As the National Research Council also concluded in a major study recently, there is no effective alternative to micro­filming that does not change the format of the text. What that means is the requirement that agencies which create records of machine readable disks, tapes, or wires must be required to produce and turn over a hard paper copy together with funds for archivists to prepare a microfilm. There is also the possibility of recourse to Computer Output Microfilm (COM), but how use­ful that will be for many records, unless edited in some way, remains to be seen. Microfilm we know we can preserve and make accessible. By the time any other currently anticipated solution to the problem has been developed technically and applied in practice, the overwhelm­ing majority of the existing machine readable records and those created be­tween now and that ever-receding hori­zon will be inaccessible by available hardware or deteriorated beyond recall or more likely both.
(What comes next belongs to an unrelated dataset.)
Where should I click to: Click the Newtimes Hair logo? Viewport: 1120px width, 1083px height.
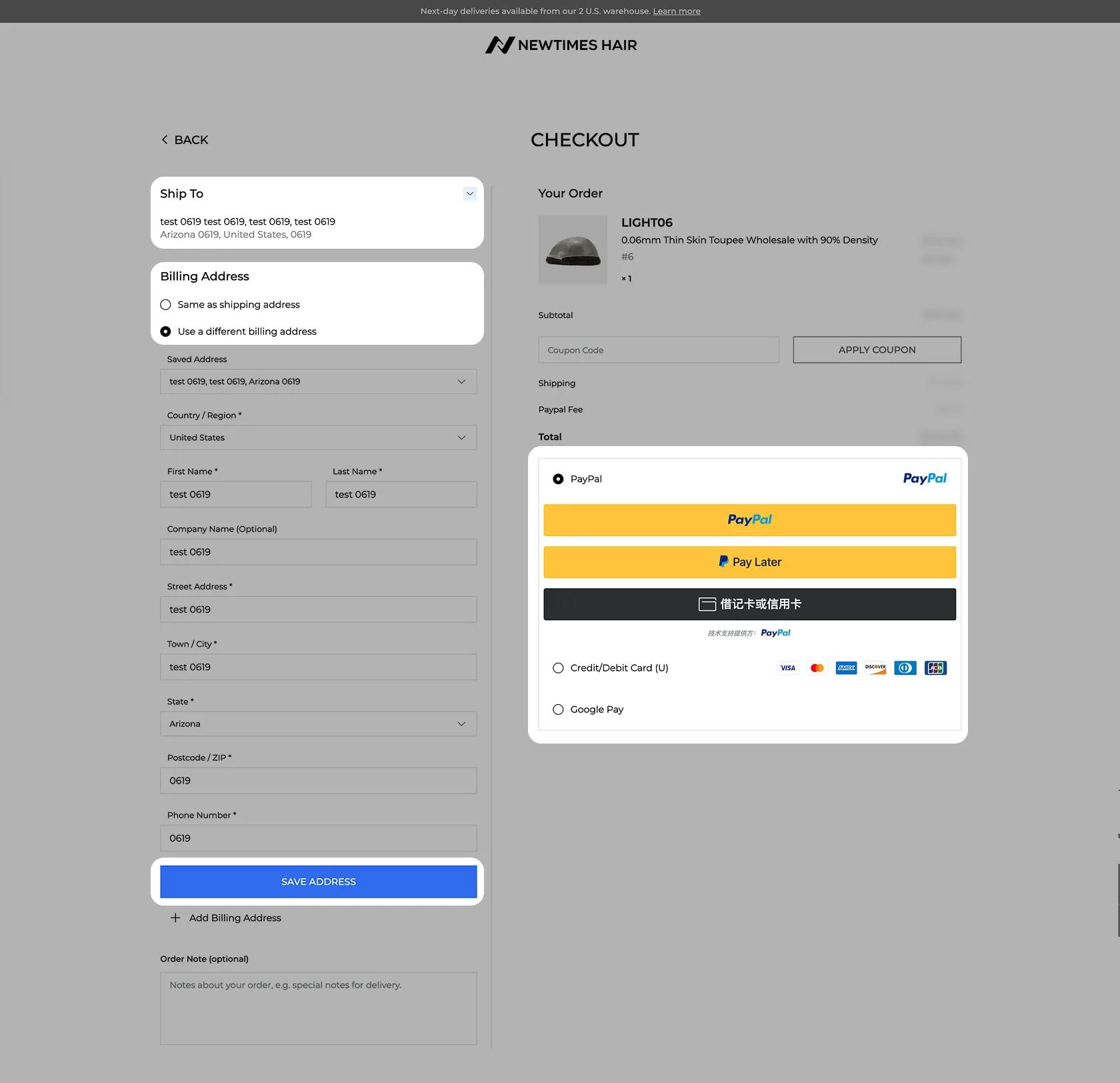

The problems spelled out here are both difficult and massive. They threat­en to put an end to the discipline of history as we have come to know it, at least as it is applied to the last decades of the nineteenth century and to the twentieth century as a whole. Unless histori­ans take these matters seriously and begin to work on them energetically and successfully, the future of the discipline is dim indeed.

Gerhard L. Weinberg is William Rand Kenan Jr. Professor at the University of North Carolina, Chapel Hill.